Studie: Internet bedroht zunehmend Tageszeitungen

Eine Studie der Harvard-Universität besagt, dass das Internet Tageszeitungen bedroht. Gerade Zeitungen mit mittlerer bis kleiner Auflage seien betroffen, da diese zum Einen zu wenig Geld besitzen und zum Anderen meist recht mager im Internet vertreten sind. Die Studie zeigt ebenfalls auf, dass dies ein weltweites Problem ist. So sind innerhalb der letzten zwölf Monate die Druckauflagen des amerikanischen Zeitungsmarktes um rund drei Prozent zurückgegangen. Auch in Deutschland ist die Auflagenzahl rückläufig.

Doch nicht nur Tageszeitungen leiden unter der wachsenden Dominanz des Internets. Auch Fernsehsender kämpfen zunehmend mit sinkenden Marktanteilen. So haben alleine die Fernsehsender in den Vereinigten Staaten im vergangenen Jahr mehr als eine Million Zuschauer verloren.

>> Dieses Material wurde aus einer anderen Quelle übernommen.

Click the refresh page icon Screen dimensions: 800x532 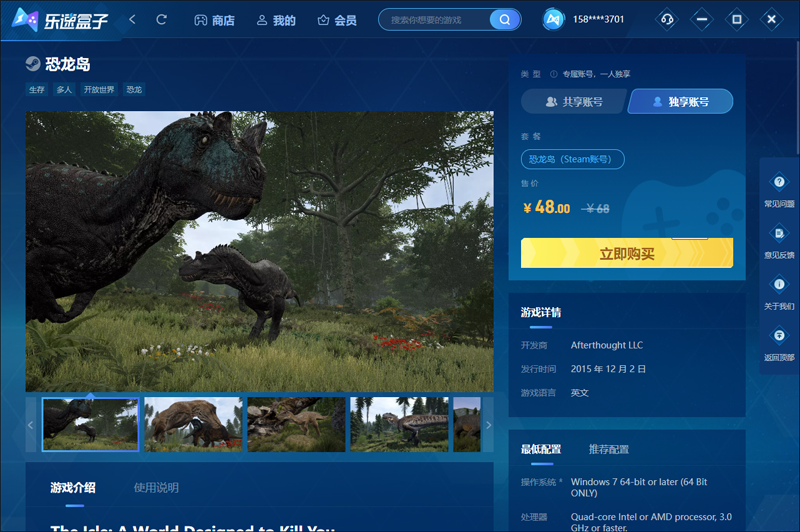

"Das Netz bedroht im besonderen Tageszeitungen", so Thomas Patterson, Professor in Harvard und Leiter der Studie. Ein sehr großes Problem an der Dominanz des Internets sieht er darin, dass es den Zeitungen und Verlagen die Werbekunden wegnimmt.

So wird der größte Teil des Werbeumsatzes und ein großer Teil des Geschäfts mit Kleinanzeigen mittlerweile über das Internet abgewickelt. Dies führt die Verlage in einen Teufelskreis, da sie durch fehlende Werbeeinnahmen auch weniger Geld für Investitionen in neue Medien zur Verfügung haben.